American cardiologist, Dr Minlee Plipin performed the surgery and told Stabroek News that there was some divine intervention in the operating room that day because the surgery was done without fluoroscopy. That meant she was forced to insert the pacemaker without actual imaging.

Tallying the number of attempts she made in fitting the pacemaker at eleven, the doctor suggested God had been guiding her hands. Fittingly Plipin was part of a visiting team of medical specialists from the Church of Christ in the US.

Plipin said Mohammed's heart rate was alarmingly slow. In such cases patients soon end up dead. In Mohammed's case, she had a condition called `heart block', that is diagnosed when the heart beats at around 40 beats per minute.

The pacemaker has two parts, a pulse generator and the leads. The pulse generator contains the circuitry and battery that generates the electrical signal while the leads are the wires that carry the electrical signal to the heart.

An electrode is located at the end of the lead. Plipin said that through this, the pacemaker's monitor senses the heart's electrical activity and sends out electrical impulses (paces) only when needed.

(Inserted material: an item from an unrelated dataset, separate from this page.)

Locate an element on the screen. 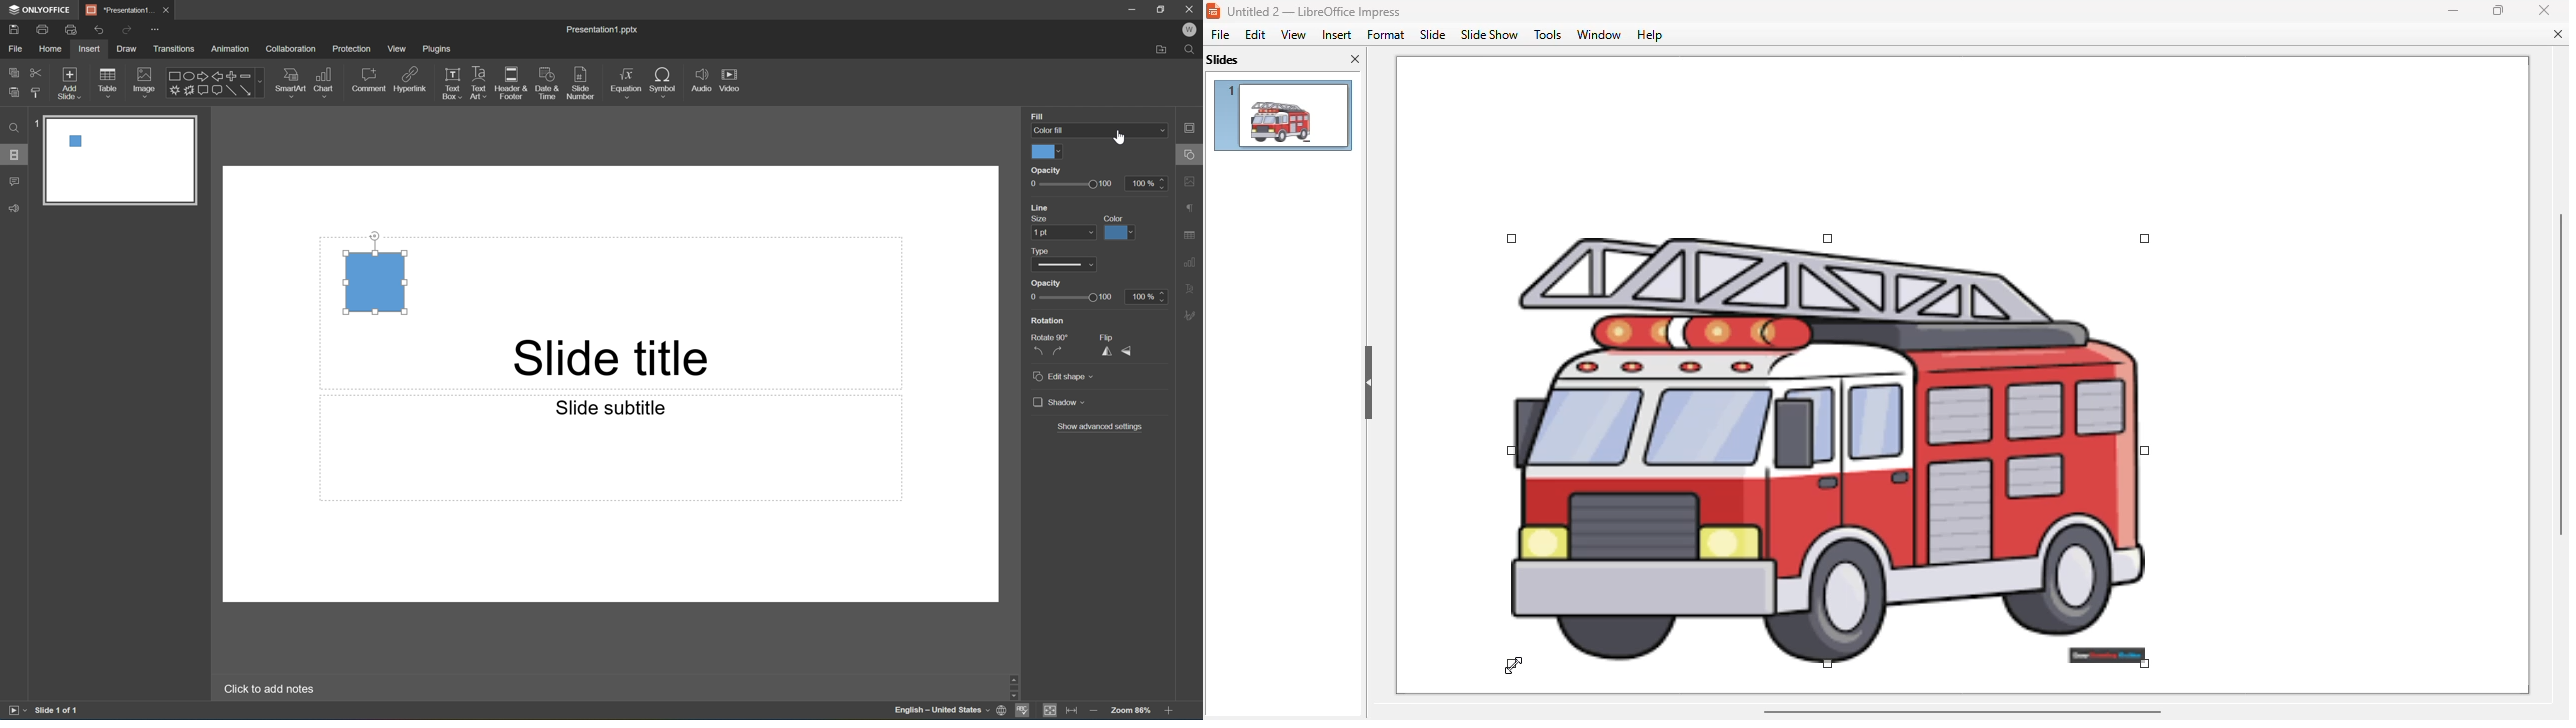  vertical scroll bar is located at coordinates (2558, 375).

Mohammed was given a local anaesthetic to freeze the area where the pacemaker was inserted. This relaxed her and she was conscious during the surgery. Plipin said a small incision was made on the left side of her chest just under the collarbone.

For about 10 to 14 days after surgery, Mohammed was not allowed to do any heavy lifting.

Stabroek News visited Mohammed at her Enmore home five days after the surgery and found her in high spirits. The once inactive woman was moving around and proud to announce that she has not fainted since the surgery nor felt any kind of chest pain.

Now Mohammed feels like a new woman and `Sister Frida', as she is known, is now being called the village miracle.